▶ _Request_
Swap "display name" for "username" and write out again everything from the line containing "Where should I" down to the line containing "Given: Drop the Pegman onto the map", leaving the rest of those rows unchanged and omitting the pictures.

Rows of locating words and elements
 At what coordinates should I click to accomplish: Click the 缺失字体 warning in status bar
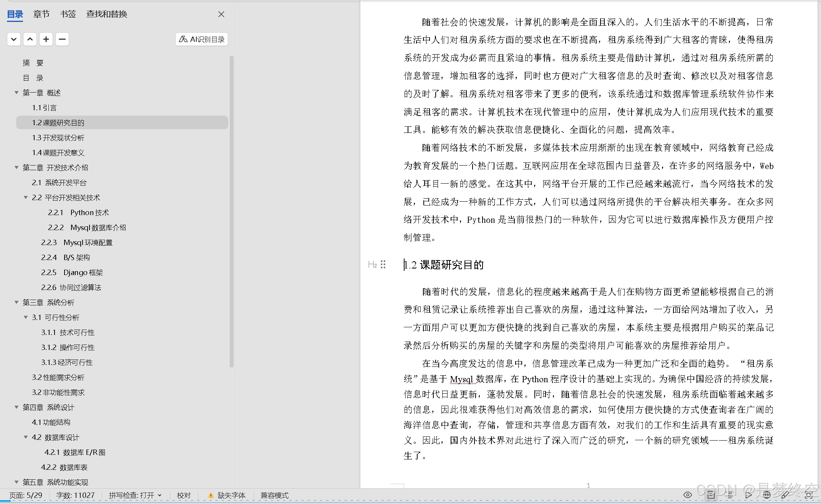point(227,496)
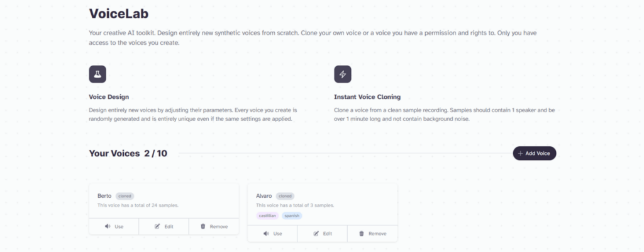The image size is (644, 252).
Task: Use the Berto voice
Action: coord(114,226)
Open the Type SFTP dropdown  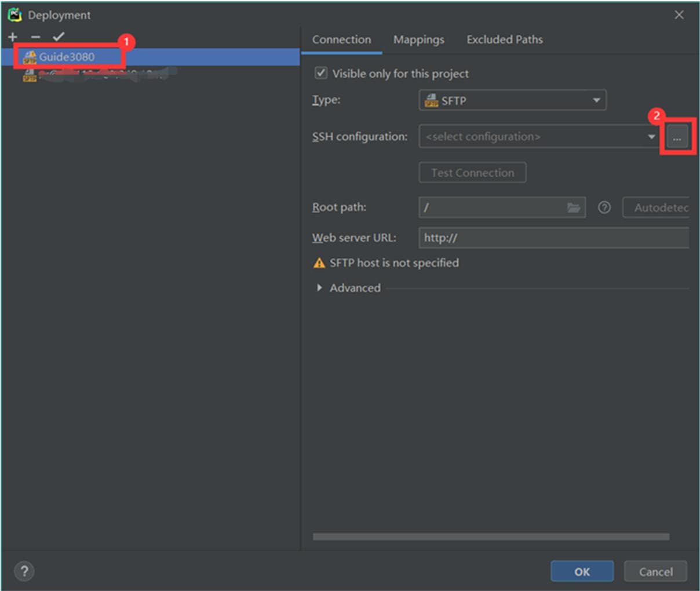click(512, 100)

...

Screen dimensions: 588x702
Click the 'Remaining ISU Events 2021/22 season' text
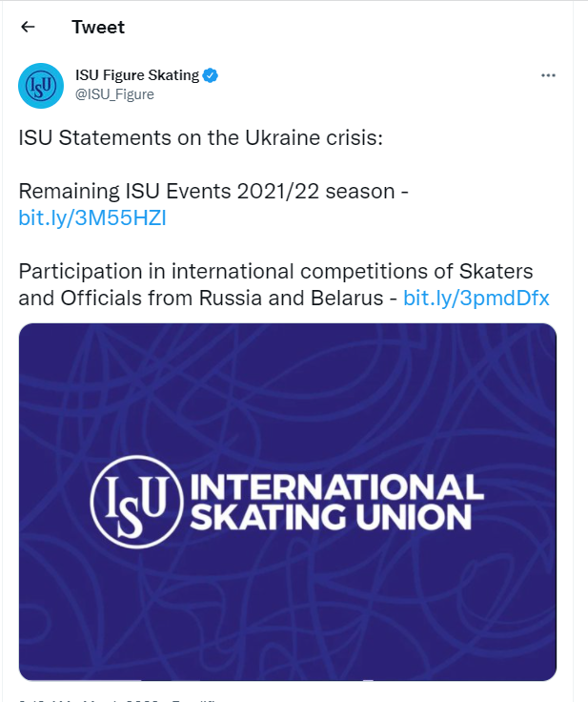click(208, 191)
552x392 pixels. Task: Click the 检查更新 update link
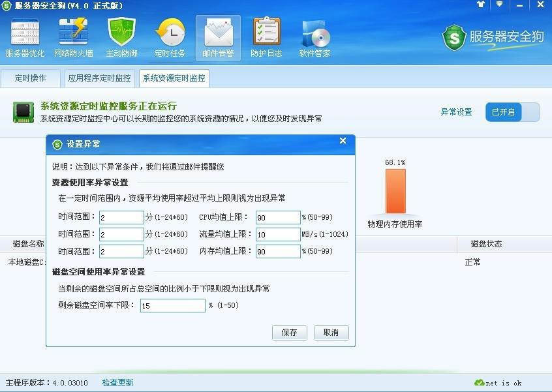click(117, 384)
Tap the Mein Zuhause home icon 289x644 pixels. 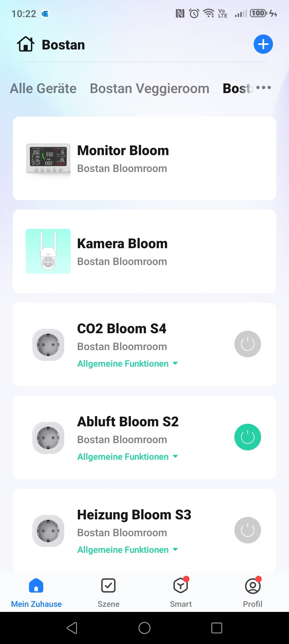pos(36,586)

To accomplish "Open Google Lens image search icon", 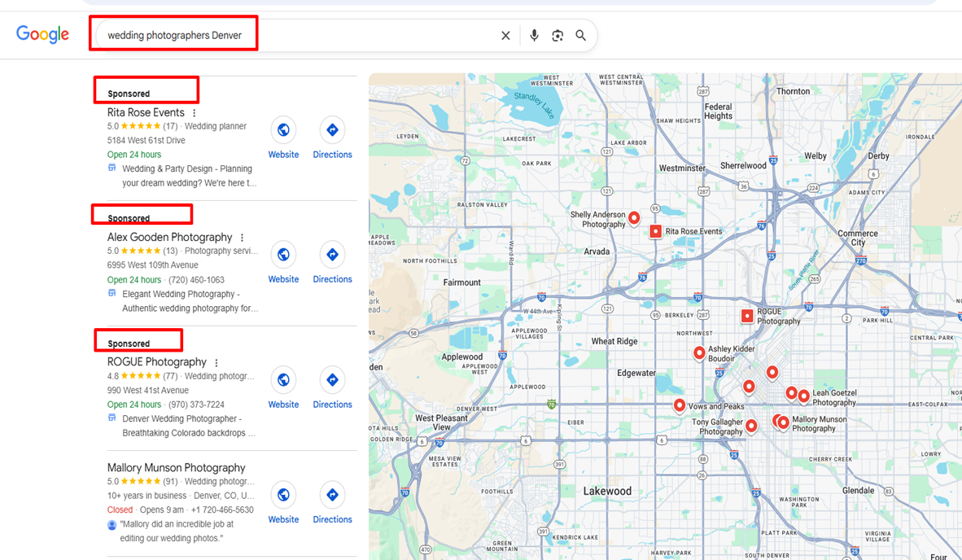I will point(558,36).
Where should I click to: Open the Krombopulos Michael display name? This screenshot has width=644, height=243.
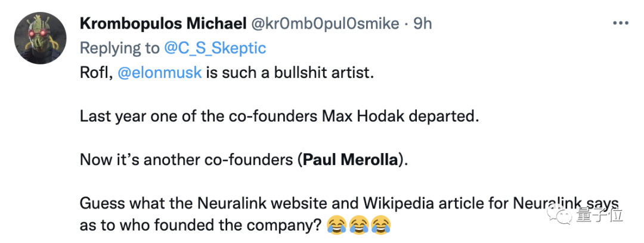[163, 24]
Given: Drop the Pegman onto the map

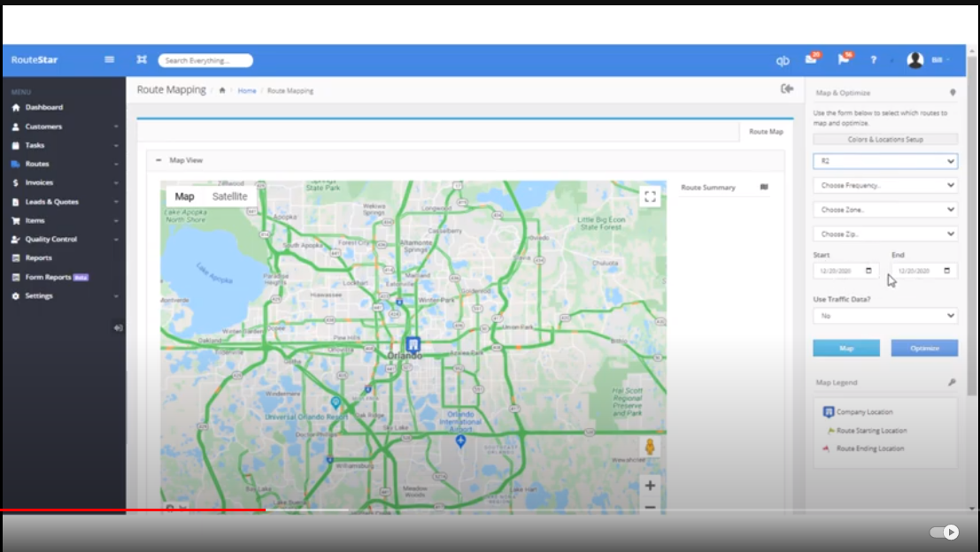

▶ _Solution to the problem_
Where should I click to: Open the Krombopulos Michael username? This screenshot has width=644, height=243.
[163, 24]
Given: Drop the Pegman onto the map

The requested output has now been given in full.